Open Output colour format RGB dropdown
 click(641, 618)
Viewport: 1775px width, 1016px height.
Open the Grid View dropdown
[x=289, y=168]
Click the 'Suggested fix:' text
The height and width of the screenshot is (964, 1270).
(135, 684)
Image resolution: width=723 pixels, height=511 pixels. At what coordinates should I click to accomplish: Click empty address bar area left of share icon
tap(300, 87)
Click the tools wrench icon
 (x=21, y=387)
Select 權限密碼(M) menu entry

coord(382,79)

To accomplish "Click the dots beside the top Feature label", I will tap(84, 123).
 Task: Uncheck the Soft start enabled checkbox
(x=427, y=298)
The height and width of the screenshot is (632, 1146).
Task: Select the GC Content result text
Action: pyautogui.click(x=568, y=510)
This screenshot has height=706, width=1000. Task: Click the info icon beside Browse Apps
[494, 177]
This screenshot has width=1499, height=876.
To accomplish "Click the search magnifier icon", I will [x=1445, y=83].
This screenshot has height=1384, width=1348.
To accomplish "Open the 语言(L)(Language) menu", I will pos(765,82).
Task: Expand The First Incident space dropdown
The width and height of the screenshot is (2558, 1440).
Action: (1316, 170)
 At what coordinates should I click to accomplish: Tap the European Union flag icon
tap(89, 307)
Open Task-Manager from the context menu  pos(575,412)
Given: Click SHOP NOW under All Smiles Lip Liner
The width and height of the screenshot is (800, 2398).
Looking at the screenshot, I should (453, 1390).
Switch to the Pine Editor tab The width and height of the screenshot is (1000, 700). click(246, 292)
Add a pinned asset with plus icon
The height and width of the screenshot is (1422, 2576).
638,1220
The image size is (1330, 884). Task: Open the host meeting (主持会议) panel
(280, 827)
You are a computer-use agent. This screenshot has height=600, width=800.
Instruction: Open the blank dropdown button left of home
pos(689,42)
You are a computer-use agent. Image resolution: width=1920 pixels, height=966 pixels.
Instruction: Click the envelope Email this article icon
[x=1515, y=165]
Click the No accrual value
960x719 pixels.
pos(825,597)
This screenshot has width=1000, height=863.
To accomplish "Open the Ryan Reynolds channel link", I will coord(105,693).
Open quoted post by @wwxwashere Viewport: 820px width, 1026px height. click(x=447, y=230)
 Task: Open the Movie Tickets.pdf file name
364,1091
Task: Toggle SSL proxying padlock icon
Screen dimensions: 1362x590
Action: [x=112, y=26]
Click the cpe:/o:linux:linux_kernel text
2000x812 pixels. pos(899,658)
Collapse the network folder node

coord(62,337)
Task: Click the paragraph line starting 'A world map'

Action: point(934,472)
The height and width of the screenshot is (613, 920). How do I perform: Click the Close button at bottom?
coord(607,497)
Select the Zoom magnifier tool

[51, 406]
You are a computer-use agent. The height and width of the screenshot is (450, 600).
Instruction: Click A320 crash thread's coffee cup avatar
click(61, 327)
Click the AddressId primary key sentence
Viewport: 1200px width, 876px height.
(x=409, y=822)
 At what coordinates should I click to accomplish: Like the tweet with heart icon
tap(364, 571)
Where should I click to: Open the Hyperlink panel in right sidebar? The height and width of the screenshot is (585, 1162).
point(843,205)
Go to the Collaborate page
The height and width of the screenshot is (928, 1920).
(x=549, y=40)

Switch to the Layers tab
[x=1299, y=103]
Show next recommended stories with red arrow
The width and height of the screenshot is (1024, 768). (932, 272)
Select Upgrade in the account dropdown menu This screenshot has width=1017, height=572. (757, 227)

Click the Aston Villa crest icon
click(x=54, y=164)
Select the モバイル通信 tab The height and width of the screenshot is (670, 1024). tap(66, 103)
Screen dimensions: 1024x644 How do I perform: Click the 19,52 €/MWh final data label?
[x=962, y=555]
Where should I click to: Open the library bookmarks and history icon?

» Problem to work on
Using the entries above, output exactly the lines between the line holding "This screenshot has width=1499, height=876." and the line holding "Add a pinned asset with plus icon", end lines included, and nothing more.

» Solved problem
This screenshot has width=1499, height=876.
To accomplish "Click the search magnifier icon", I will [x=1445, y=83].
This screenshot has height=1384, width=1348.
To accomplish "Open the 语言(L)(Language) menu", I will pos(765,82).
Task: Expand The First Incident space dropdown
The width and height of the screenshot is (2558, 1440).
Action: (1316, 170)
 At what coordinates should I click to accomplish: Tap the European Union flag icon
tap(89, 307)
Open Task-Manager from the context menu  pos(575,412)
Given: Click SHOP NOW under All Smiles Lip Liner
The width and height of the screenshot is (800, 2398).
Looking at the screenshot, I should (453, 1390).
Switch to the Pine Editor tab The width and height of the screenshot is (1000, 700). click(246, 292)
Add a pinned asset with plus icon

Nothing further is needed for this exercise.